2024年4月20日(土)

中東を読み解く

2021年3月8日

イラン核合意との関連はあるのか

 「フーシ派が攻勢に出ている背景にはやはりイランの意図が働いていると見るべきだ。イランはバイデン政権のイラン核合意復帰をめぐって突っ張り合いの最中だ。バイデン政権が速やかに復帰しなければ、中東やペルシャ湾が一段と不安定になることをフーシ派の攻撃激化で見せつけているのではないか」(ベイルート筋)。

 バイデン政権は核合意への復帰ためイランとの対話を提案したが、復帰の条件として、ウラン濃縮度の上限突破や抜き打ち査察拒否などの合意破りをイラン側が是正することが先決とした上、弾道ミサイル開発の制限、中東地域の武装勢力への支援停止を持ち出している。しかし、イラン側がこれに反発、対話開始には至っていないのが現状だ。

 だが、バイデン政権との角の突合せが持久戦になれば、困るのは経済的な苦境に陥っているイランの方だ。「イラン側はいつまでも待てない。米国の譲歩を勝ち取るための一つの手段として、フーシ派を利用していると考えるのが合理的だ。それに技術力を持たないフーシ派が無人機やミサイルを独自で開発できるわけがない。イラン革命防衛隊が支援している」(同)。

 イエメン戦争はイランとサウジアラビアの代理戦争でもある。イランが支援する同じシーア派に属する反政府フーシ派と、サウジやアラブ首長国連邦(UAE)が援助するハディ暫定政権が対立、という構図だ。しかし、内情は複雑だ。ハディ暫定政権はサウジの傀儡勢力であるハディ暫定大統領派と、これに反発するUAE支援の「南部暫定評議会」派の寄り合い所帯だ。
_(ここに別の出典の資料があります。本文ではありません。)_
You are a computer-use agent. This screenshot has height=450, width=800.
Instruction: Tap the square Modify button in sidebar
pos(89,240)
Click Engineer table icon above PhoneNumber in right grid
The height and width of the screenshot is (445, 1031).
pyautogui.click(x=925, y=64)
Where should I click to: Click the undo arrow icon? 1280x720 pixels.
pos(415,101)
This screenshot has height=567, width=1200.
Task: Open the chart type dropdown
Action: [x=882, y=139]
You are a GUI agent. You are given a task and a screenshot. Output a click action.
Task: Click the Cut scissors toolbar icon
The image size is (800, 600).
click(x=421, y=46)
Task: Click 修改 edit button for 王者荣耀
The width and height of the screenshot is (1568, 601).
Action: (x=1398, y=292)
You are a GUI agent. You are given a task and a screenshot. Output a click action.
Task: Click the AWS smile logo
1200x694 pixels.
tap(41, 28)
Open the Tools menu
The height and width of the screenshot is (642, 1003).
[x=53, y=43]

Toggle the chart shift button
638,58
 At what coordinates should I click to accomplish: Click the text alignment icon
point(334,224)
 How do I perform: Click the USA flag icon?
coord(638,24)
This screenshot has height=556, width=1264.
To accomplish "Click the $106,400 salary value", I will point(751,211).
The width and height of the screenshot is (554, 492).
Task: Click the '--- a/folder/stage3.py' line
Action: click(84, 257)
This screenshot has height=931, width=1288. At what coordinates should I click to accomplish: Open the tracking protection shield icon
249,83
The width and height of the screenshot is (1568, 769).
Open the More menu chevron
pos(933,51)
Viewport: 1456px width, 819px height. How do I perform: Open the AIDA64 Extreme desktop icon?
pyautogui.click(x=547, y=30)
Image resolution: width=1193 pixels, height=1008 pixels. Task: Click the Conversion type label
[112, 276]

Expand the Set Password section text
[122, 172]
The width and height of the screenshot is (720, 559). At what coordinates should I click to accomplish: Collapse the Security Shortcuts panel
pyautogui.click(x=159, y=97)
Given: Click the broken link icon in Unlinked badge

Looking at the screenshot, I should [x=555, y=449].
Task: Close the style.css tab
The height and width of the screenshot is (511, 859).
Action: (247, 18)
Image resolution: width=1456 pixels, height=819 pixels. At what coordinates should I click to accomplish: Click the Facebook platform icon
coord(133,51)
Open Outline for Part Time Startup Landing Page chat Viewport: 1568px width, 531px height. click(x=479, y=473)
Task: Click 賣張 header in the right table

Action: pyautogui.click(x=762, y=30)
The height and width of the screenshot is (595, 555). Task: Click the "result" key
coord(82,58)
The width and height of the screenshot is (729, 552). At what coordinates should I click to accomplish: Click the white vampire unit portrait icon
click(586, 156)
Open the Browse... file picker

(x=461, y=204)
両派の武力衝突を経て昨年末、新内閣が発足し、フーシ派へ対抗する体制ができたが、再び分裂する可能性は大きい。

 米国はイエメン戦争に直接関与することは避けてきたが、その一方で国際テロ組織アルカイダの分派「アラビア半島のアルカイダ」や「イスラム国」(IS)のイエメン分派に対するテロ壊滅作戦は続けてきた。フーシ派もこの2つの分派テロ組織とは敵対しており、各派の利害が重層的に絡み合っている。

 こうした泥沼化した代理戦争が世界最悪の人道危機を生んできたわけだが、国連仲介の和平協議が何度も頓挫したことでも分かるように、バイデン政権が目指すイエメン戦争の終結は容易ではない。まずはサウジの軍事介入をやめさせ、その後に内戦の和平協議という手順だろうが、国民の3分の1が飢餓の危機にあえぐ状況をいつになったら救えるのだろうか。